Of course, eMacs aren’t the only systems in which you can install a new double-layer DVD burner. You can upgrade your laptop, desktop, or even your Mac mini with one of these new optical drives.

Other World Computing sells a wide range of double-layer drives, including those for the iMac G5 and the Mac mini. MCE Technologies also sells internal drives for a range of laptops. However, if you want to upgrade an iBook, you’ll have to send the computer to MCE, who’ll do the work.

If you’re doing the job yourself, here are some resources that will help you make the switch:

First-Generation G4
Click here for step-by-step instructions on installing a DVD burner in a first-generation G4.

PowerBook G4
You can download in-depth assembly guides for PowerBook G4s—and many other laptop models—at PB FixIt. This very useful site offers a series of free downloadable PDFs and online tutorials for replacing just about any part in your laptop. —Kelly Lunsford

Double your pleasure

Double-layer DVDs (sometimes referred to as dual-layer or DVD9 discs) are nothing new. Hollywood has been using such discs for years to hold not only full-length blockbusters, but also scads of bonus material. What is new is the introduction of inexpensive, Mac-compatible DVD drives capable of recording double-layer discs.

The advantage of these drives is that they can burn almost twice as much data as a single-layer drive. This makes their discs not only useful for data backups, but also a great way to store higher-quality video—with more room, you can forgo compressing your video.

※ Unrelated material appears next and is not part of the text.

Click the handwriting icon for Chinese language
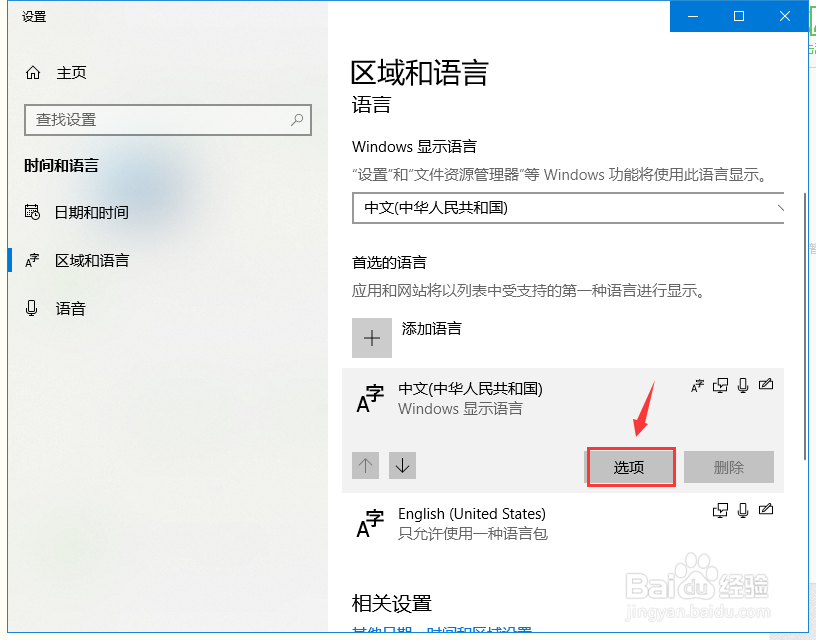This screenshot has height=640, width=816. click(766, 385)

So how does it work? Double-layer DVDs have two recordable dye layers separated by a spacer. The drive burns the innermost layer—from the inside of the disc to the outer edge—using a low-energy beam. The burner then refocuses the beam and burns the outer layer from the outside edge in.

Double-layer DVDs are compatible with nearly all consumer DVD players. But they’re not inexpensive. Single-layer DVDs in bulk cost less than $1 per disc, while double-layer DVDs cost around $8 per disc.

Another disadvantage of double-layer burning is that its support on the Mac is lim-ited. iDVD 5.0.1 supports double-layer burning only with Pioneer 109 drives. DVD Studio Pro 3.0.2 (and later) is compatible with all double-layer systems. Your other option is to use third-party software such as Roxio’s Toast 6 ($100) or later, which does support burning to double-layer media on the Mac.